Chapter 21: Production Tuning Checklist
Purpose
This is a quick-reference card for every sysctl and kernel parameter that melisai collects, analyzes, and recommends. Each item includes the parameter, its kernel default, the recommended production value, when to change it, and which melisai metric triggers the recommendation.
All sysctl changes are temporary by default.

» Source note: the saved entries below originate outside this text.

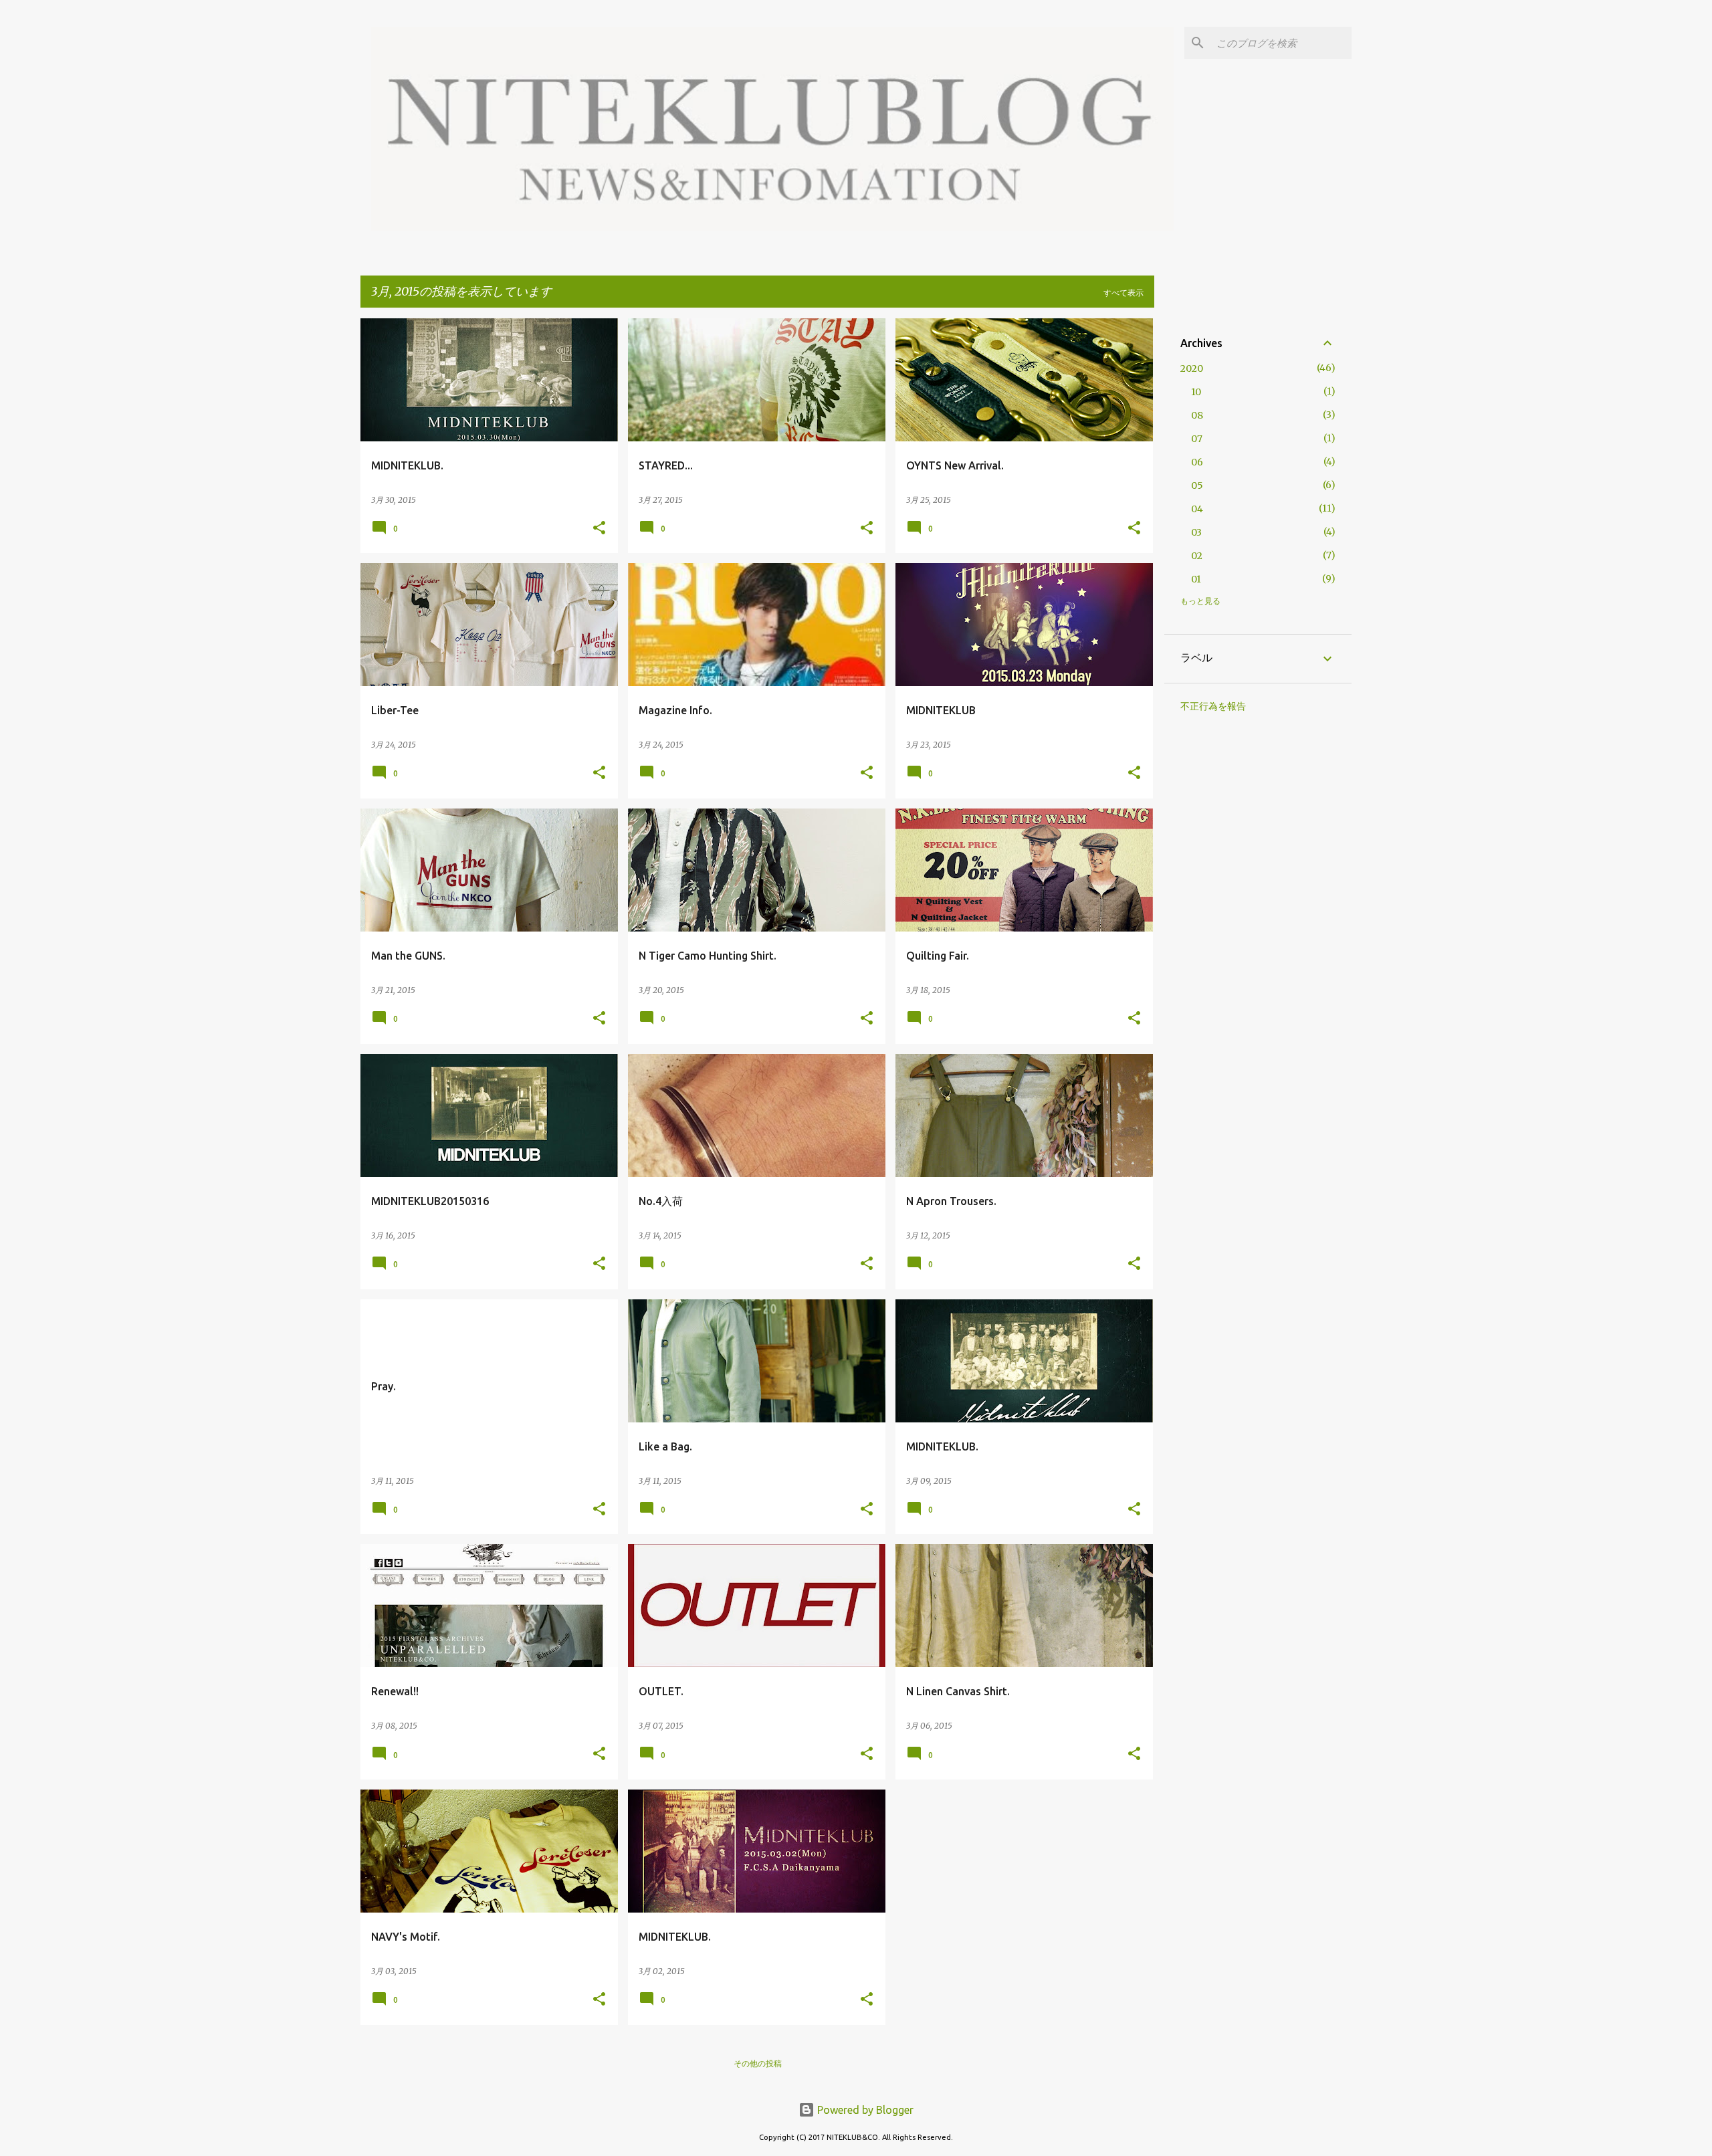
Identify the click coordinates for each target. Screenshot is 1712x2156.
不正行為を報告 (1213, 706)
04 (1197, 509)
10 (1196, 392)
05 (1197, 485)
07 (1196, 439)
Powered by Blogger (864, 2110)
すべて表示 (1123, 292)
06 (1197, 462)
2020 (1191, 368)
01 (1196, 579)
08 (1197, 415)
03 (1196, 532)
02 (1196, 556)
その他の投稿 (758, 2063)
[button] (599, 529)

To persist across reboot, write them to /etc/sysctl.d/99-melisai.conf and run sysctl -p /etc/sysctl.d/99-melisai.conf.
CPU Scheduler
| Parameter | Default | Recommended | When to Change | melisai Metric |
|---|---|---|---|---|
kernel.sched_latency_ns |
24000000 (24ms) | 6000000 (6ms) | Interactive/latency-sensitive workloads; when runqlat_p99 is high |
runqlat_p99 |
kernel.sched_min_granularity_ns |
3000000 (3ms) | 750000 (0.75ms) | Same as above; smaller granularity = fairer scheduling on busy CPUs | runqlat_p99 |
kernel.sched_numa_balancing |
0 | 1 | Multi-NUMA systems where processes migrate across nodes; reduces remote memory access | cpu_utilization, load imbalance across NUMA nodes |
Notes:
- sched_latency_ns controls how long the scheduler waits before preempting a task. Lower values improve responsiveness but increase context-switch overhead.
- sched_min_granularity_ns sets the minimum time slice. Setting it too low on throughput workloads wastes CPU on scheduling.

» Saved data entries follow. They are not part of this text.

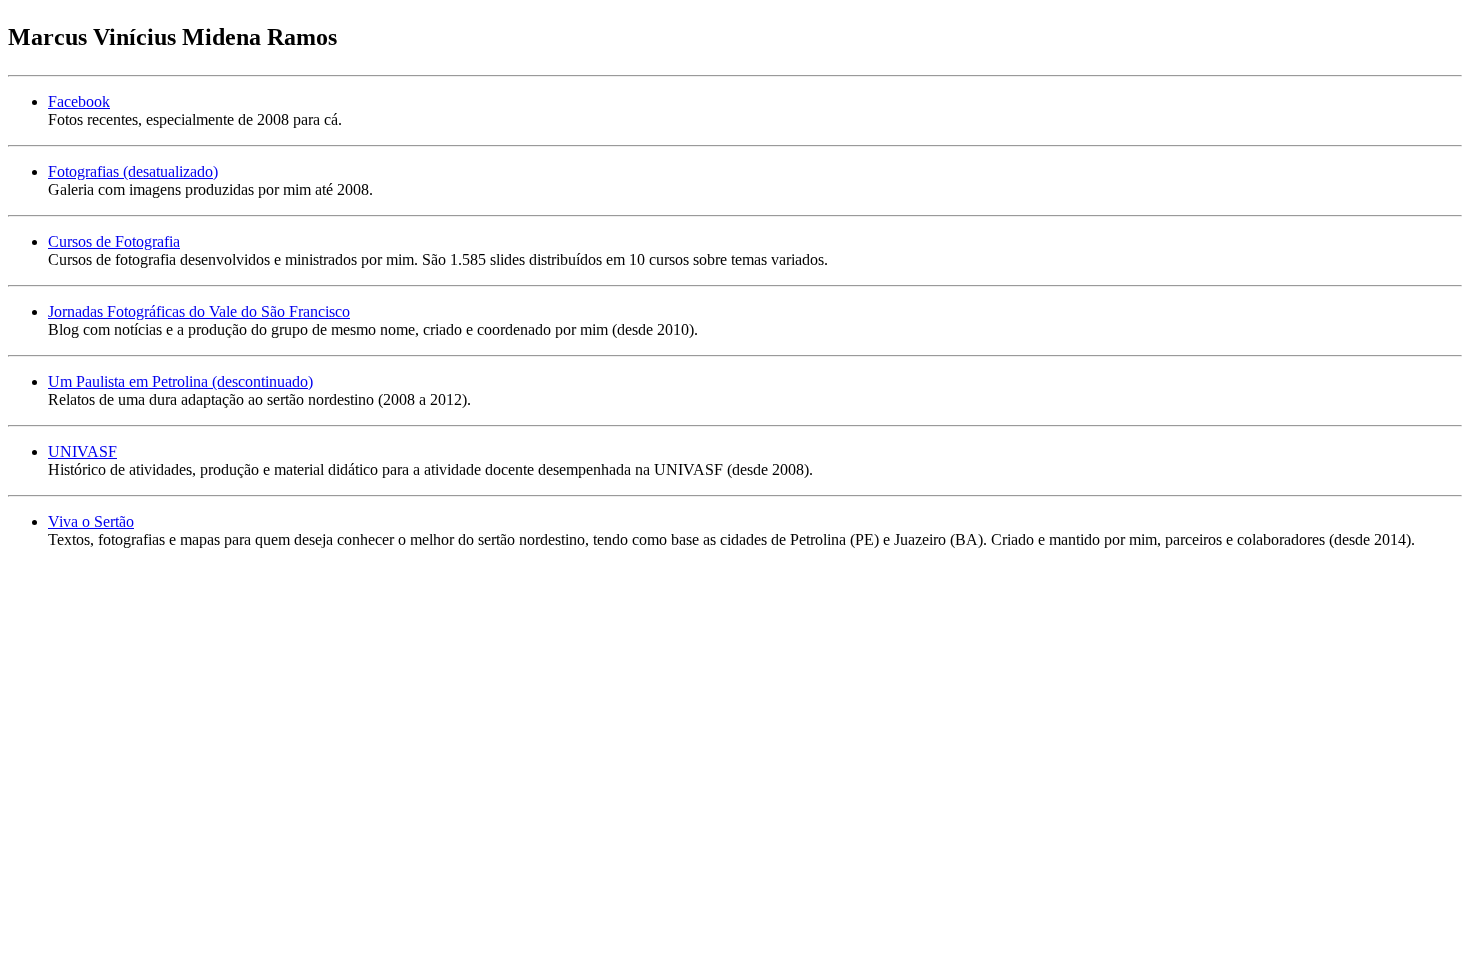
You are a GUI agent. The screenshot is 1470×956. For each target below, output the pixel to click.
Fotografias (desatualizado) (133, 171)
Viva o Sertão (91, 521)
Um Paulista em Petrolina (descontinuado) (180, 381)
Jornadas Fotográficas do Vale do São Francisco (199, 311)
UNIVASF (82, 451)
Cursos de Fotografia (114, 241)
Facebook (79, 101)
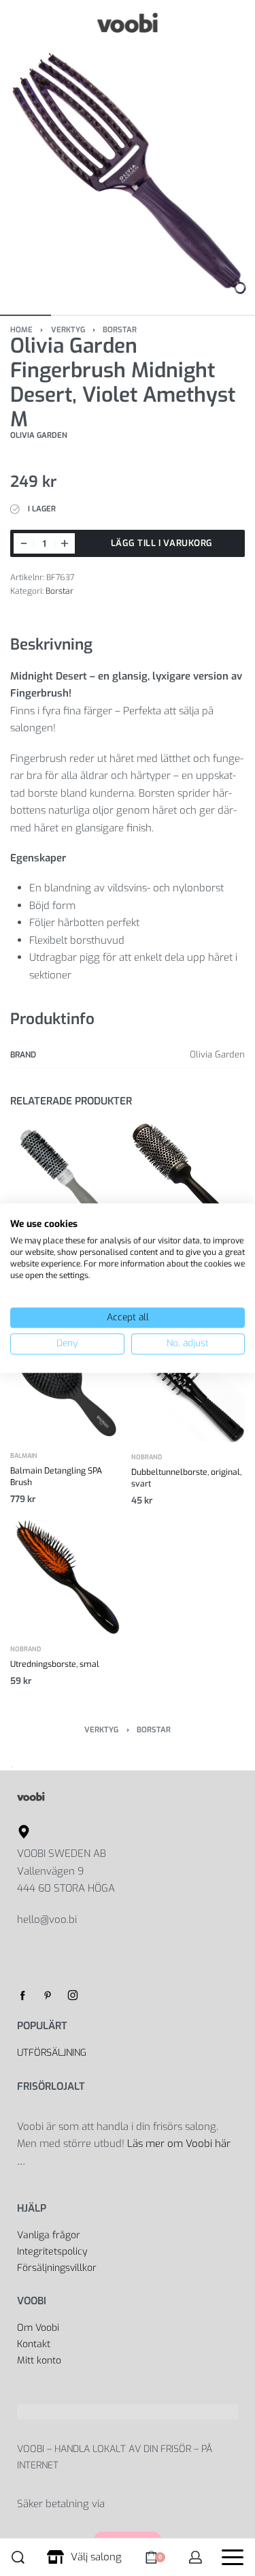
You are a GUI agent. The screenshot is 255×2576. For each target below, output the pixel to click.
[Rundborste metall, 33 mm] (188, 1180)
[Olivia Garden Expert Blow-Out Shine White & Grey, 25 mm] (67, 1180)
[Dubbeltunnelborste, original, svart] (188, 1384)
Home (21, 330)
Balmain (23, 1455)
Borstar (120, 330)
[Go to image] (25, 315)
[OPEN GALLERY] (127, 173)
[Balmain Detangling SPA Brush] (67, 1383)
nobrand (146, 1457)
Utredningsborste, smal (54, 1664)
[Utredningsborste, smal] (67, 1577)
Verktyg (68, 330)
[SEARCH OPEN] (18, 2557)
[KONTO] (195, 2557)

- sched_numa_balancing enables automatic page migration to the NUMA node where the accessing thread runs. Leave at 0 on single-socket machines.
Memory Management
| Parameter | Default | Recommended | When to Change | melisai Metric |
|---|---|---|---|---|
vm.swappiness |
60 | 10 (databases), 30 (general prod) | When swap is being used and latency matters; databases should almost never swap | swap_usage |
vm.dirty_ratio |
20 | 10 | When write stalls are observed; high dirty ratio means large writeback bursts | memory_utilization, dirty page analysis |
vm.dirty_background_ratio |
10 | 5 | Ensures background writeback starts sooner, preventing dirty page accumulation | memory_utilization |
vm.overcommit_memory |
0 (heuristic) | 2 (strict) | Production databases (PostgreSQL, Redis) where OOM kills are unacceptable | memory_utilization |
vm.min_free_kbytes |
varies (~67MB) | 131072 (128MB) | Systems with >16GB RAM; prevents direct reclaim stalls under burst allocation | memory_utilization |
vm.watermark_scale_factor |
10 | 200 | When direct reclaim events are detected; widens the gap between free page watermarks | memory_psi_pressure |
vm.dirty_expire_centisecs |
3000 (30s) | 1500 (15s) | Reduce how long dirty pages linger before being eligible for writeback | memory_utilization |
vm.dirty_writeback_centisecs |
500 (5s) | 300 (3s) | How often the flusher thread wakes up; shorter = smoother I/O, slightly more overhead | memory_utilization |
vm.zone_reclaim_mode |
0 | 0 (default) or 1 (NUMA-local) | Set to 1 only if your workload strictly requires NUMA-local allocation and can tolerate reclaim stalls; 0 is correct for most workloads | memory_psi_pressure |
Transparent Huge Pages (THP)
| Setting | Default | Recommended | When to Change | melisai Metric |
|---|---|---|---|---|
/sys/kernel/mm/transparent_hugepage/enabled |
always |
madvise |
Latency-sensitive workloads (databases, JVMs); always causes compaction stalls |
memory_utilization, THP status in report |
/sys/kernel/mm/transparent_hugepage/defrag |
always |
defer+madvise |
Same as above; always triggers synchronous compaction on page faults |
memory_psi_pressure |
Notes:
- overcommit_memory=2 requires overcommit_ratio to be set (typically 80-95%). Total commit limit = swap + RAM * ratio / 100.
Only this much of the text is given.